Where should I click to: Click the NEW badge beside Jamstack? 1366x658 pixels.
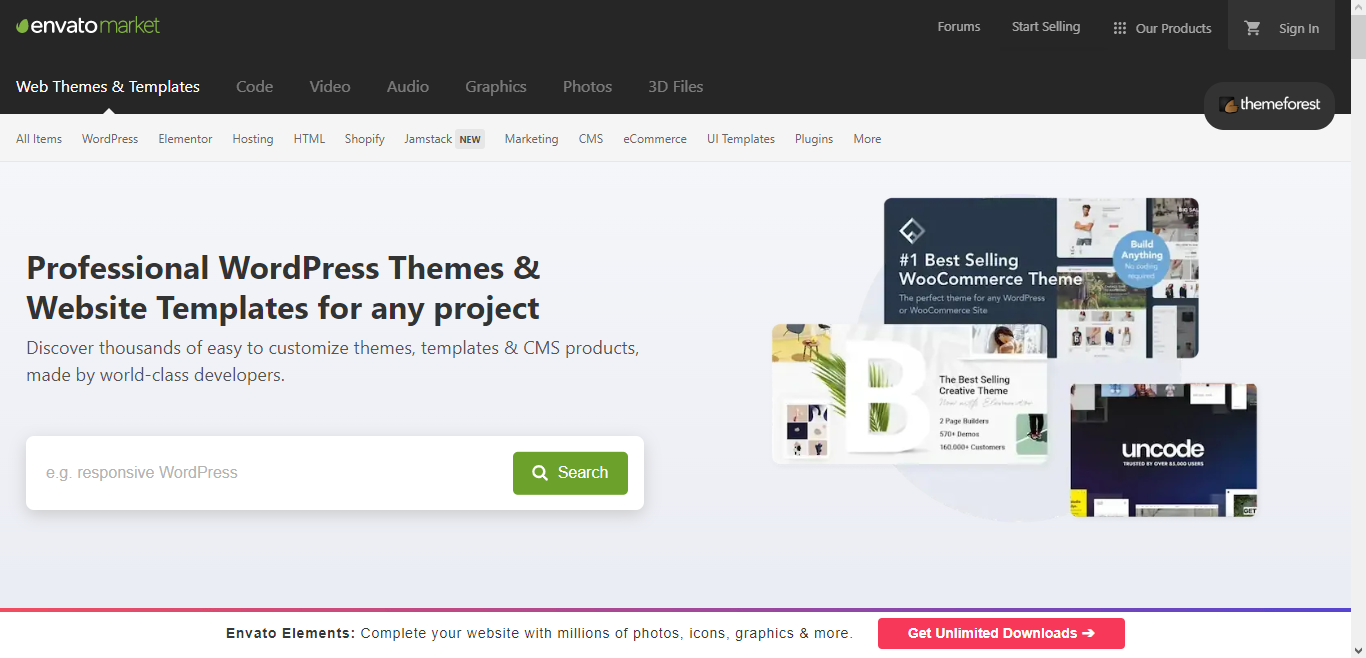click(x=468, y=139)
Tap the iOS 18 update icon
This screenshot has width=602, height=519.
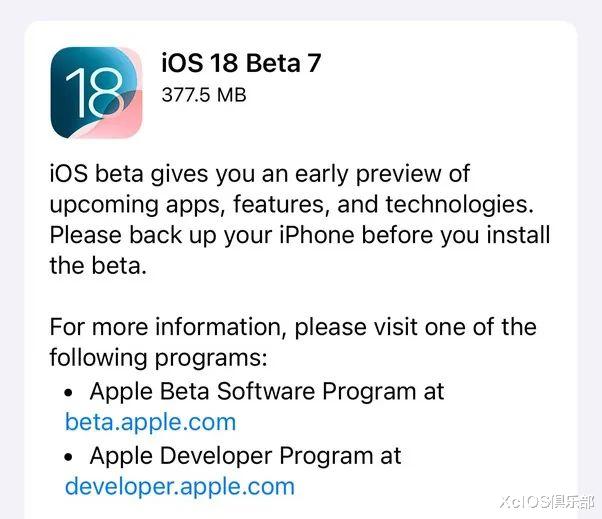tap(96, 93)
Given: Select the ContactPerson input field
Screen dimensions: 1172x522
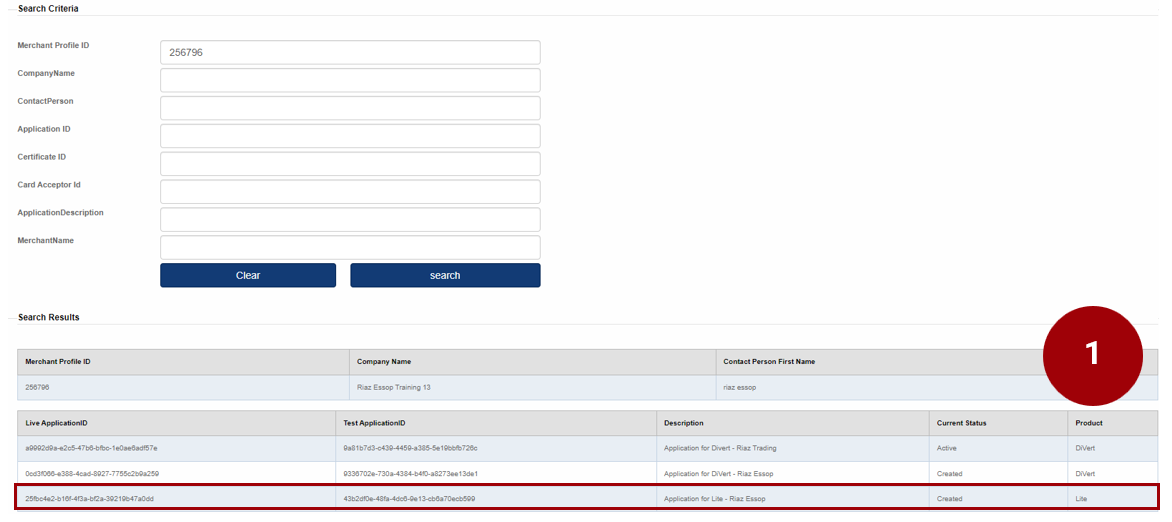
------
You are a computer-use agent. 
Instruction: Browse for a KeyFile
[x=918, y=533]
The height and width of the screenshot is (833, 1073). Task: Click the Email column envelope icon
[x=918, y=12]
------
TASK PROMPT: Give again the stretch of the entries above that begins at the line with "Where should I" and ends at the line with "Screen dimensions: 1172x522", word for word, with no pictures.

SOLUTION TO THIS TASK:
Where should I click to: Click the NEW badge beside Jamstack? 1366x658 pixels.
click(x=468, y=139)
Tap the iOS 18 update icon
This screenshot has width=602, height=519.
tap(96, 93)
Given: Select the ContactPerson input field
Screen dimensions: 1172x522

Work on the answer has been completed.